IT firms flash campus to lure talent from rivals
Siruseri, Dec. 28: A massive futuristic office complex is rising from a patch of spare, arid land here near Chennai. Six butterfly-shaped buildings dock like spacecraft to two long metal-latticed terminals.
About 12,000 people already work at the campus, being built by India’s largest technology company, Tata Consultancy Services. It eventually will have space for 24,000 of Tata’s nearly 180,000 employees.
Meanwhile Infosys, one of Tata’s biggest competitors, has added a corporate campus for 15,000 employees with buildings that resemble the Parthenon, the Coliseum and the Louvre’s glass pyramid.
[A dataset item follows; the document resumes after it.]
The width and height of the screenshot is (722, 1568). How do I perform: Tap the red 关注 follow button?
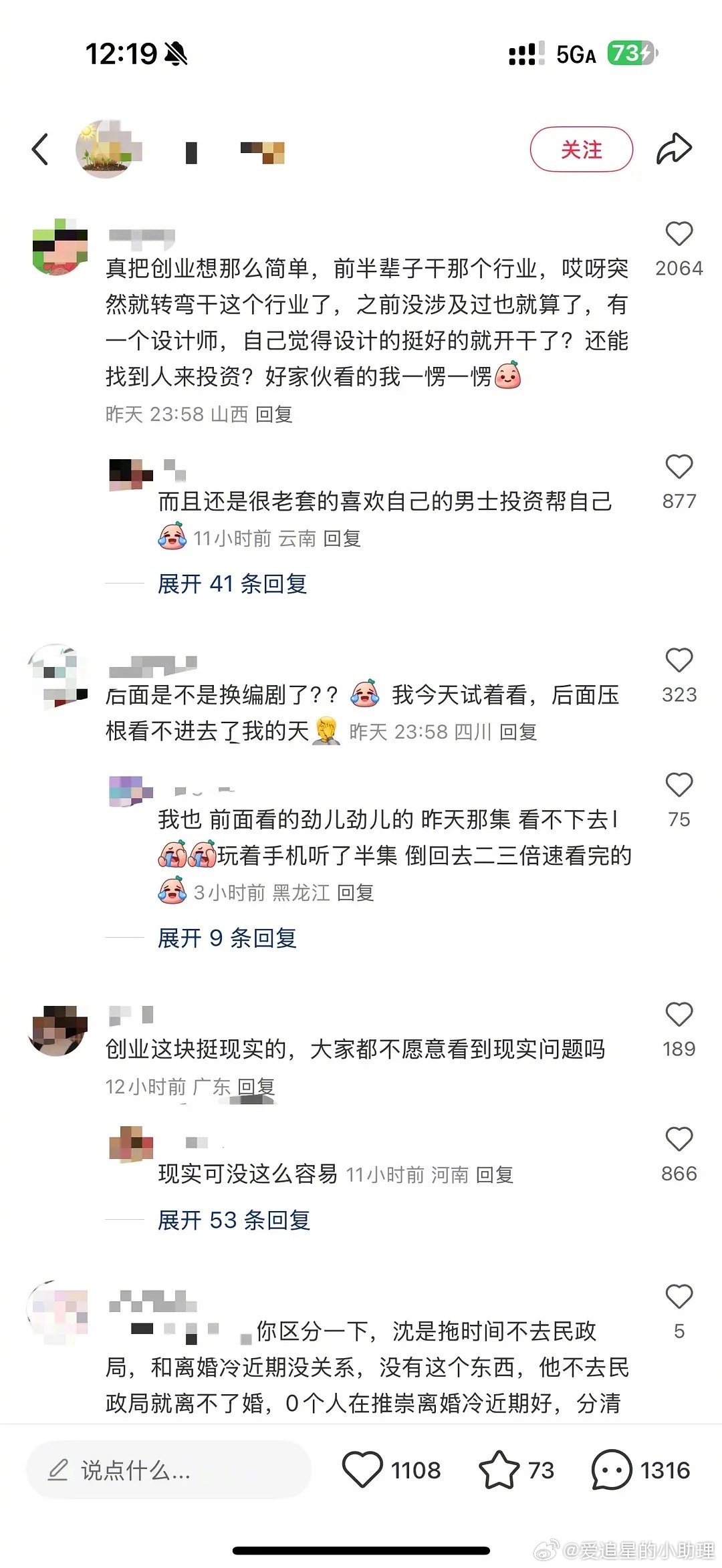click(x=581, y=149)
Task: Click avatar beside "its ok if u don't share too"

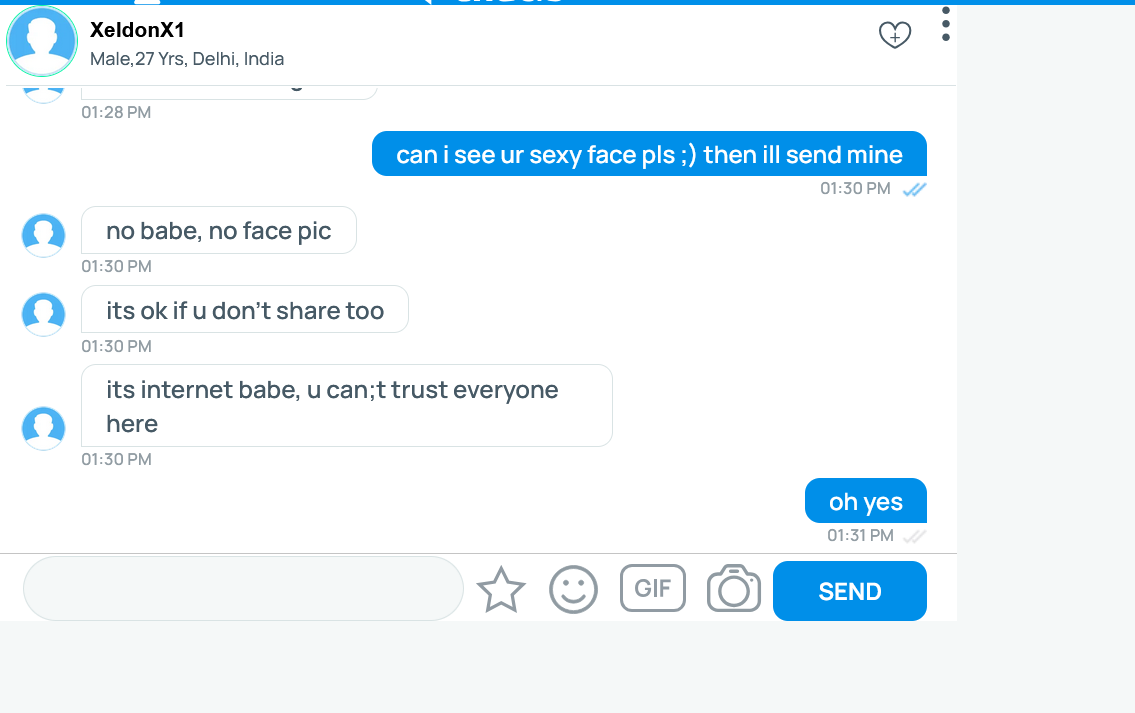Action: (x=43, y=313)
Infosys plans to build an additional 10 million square feet of custom office space by mid-2012, at various sites, adding 25,000 workers to its current 122,000.
It is all part of a construction spree by India’s outsourcing companies, which are growing at a breakneck pace after the lull caused by the global financial crisis in 2008 and 2009.
But the building boom is about more than making room for more workers.
The outsourcing giants, which include Wipro and others, hope that architectural sizzle can help them compete for the nation’s top software programmers, while also burnishing their reputations with overseas clients and prospective customers.
In India where world-class high-tech companies co-exist with urban slums and rural poverty, employers like Tata, Infosys and Wipro have set out to create avant-garde, environmentally smart corporate sanctuaries.
And even if some architects and critics complain about the wisdom and taste of the efforts, the executives behind the building boom say their ambitious projects put a modern face on Indian business.
Mr T.V. Mohandas Pai, a director at Infosys, which has 15 campuses around India, said his company’s eclectic mix of designs from all over the world reflected this nation’s inclusive sensibility.
“One singular thing is monotonous,” he said. “In India, we are a colorful people.”
Like China a decade earlier, India appears to be at that phase of economic development where buildings are meant to help advertise the nation’s arrival on the world stage.
But unlike China, where the government and state-owned corporations took the lead, private companies in India have headed the charge — not the government, which struggles to execute even basic construction projects.
And within India’s business world, technology companies have been more adventurous than others, perhaps because of their outsize financial success and their need to hire tens of thousands of workers to write software for foreign clients.
State and federal governments are aiding the effort by offering these companies generous tax incentives and choice pieces of real estate to build big campuses.
Competition for employees is intense, because while India produces about 500,000 engineers every year, most colleges provide such poor education that the industry says that just a quarter of graduates are employable.
But among those most qualified — typically graduates of elite places like the Indian Institutes of Technology and Birla Institute of Technology and Science — as many as 18 per cent leave for other jobs every year.
“I prefer a big campus,” said Mr Aditya Mathur, a software engineer, who joined Wipro a year ago, and now works at a four-year-old office in Gurgaon, as a software tester.